Quando sbuca finalmente alla luce, mi accorgo che si tratta di un uomo dall'aspetto mite e molto trascurato, con una lunga barba bianca ispida, avvolto in una vecchia vestaglia rappezzata e con delle pantofole così logore da essere bucate all'altezza dell'alluce.

«Sei proprio tu?» mi dice con voce rauca.

Sembra il fantasma dell'uomo imponente e altero che vive ormai solo nei miei ricordi. È irriconoscibile e avrei voluto ribattere con la stessa identica domanda, ma mi commuovo. «Sono Roberto. Sì, sono io» rispondo impacciato.

«Io invece non sono più io, purtroppo.»

«Che dice, professor Arcuri?»

«Di fronte a te hai soltanto il riflesso opaco dell'uomo che ero.»

«È lui; sì è lei. Per un attimo ho pensato di trovarmi in uno dei miei incubi. Non sa quanto mi fa piacere rivederla.»

«Dammi del tu, non siamo più ai tempi del seminario.»

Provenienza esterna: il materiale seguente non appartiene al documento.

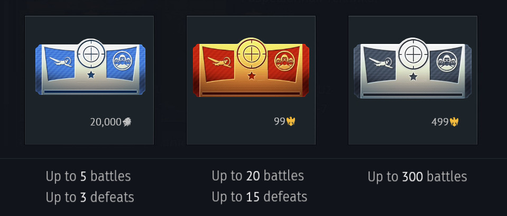This screenshot has width=507, height=216.
Task: Click the golden eagle icon next to 499
Action: 454,122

Per un attimo riconosco l'espressione seria e fiera che tante volte ho visto sul suo viso, quando spiegava con pazienza le sue teorie più ardite. «Certo, con piacere» rispondo, mentre, ormai rilassato, sorrido.

«Come ti chiami?»

«Roberto, l'ho detto prima. Non mi ha riconosciuto?»

«Sì, certo. Scusami.»

«Si ricorda dei tanti pomeriggi passati a discutere dell'esistenza di Dio e dell'aldilà, davanti a un buon tè e un piatto di golosi biscotti di pastafrolla?»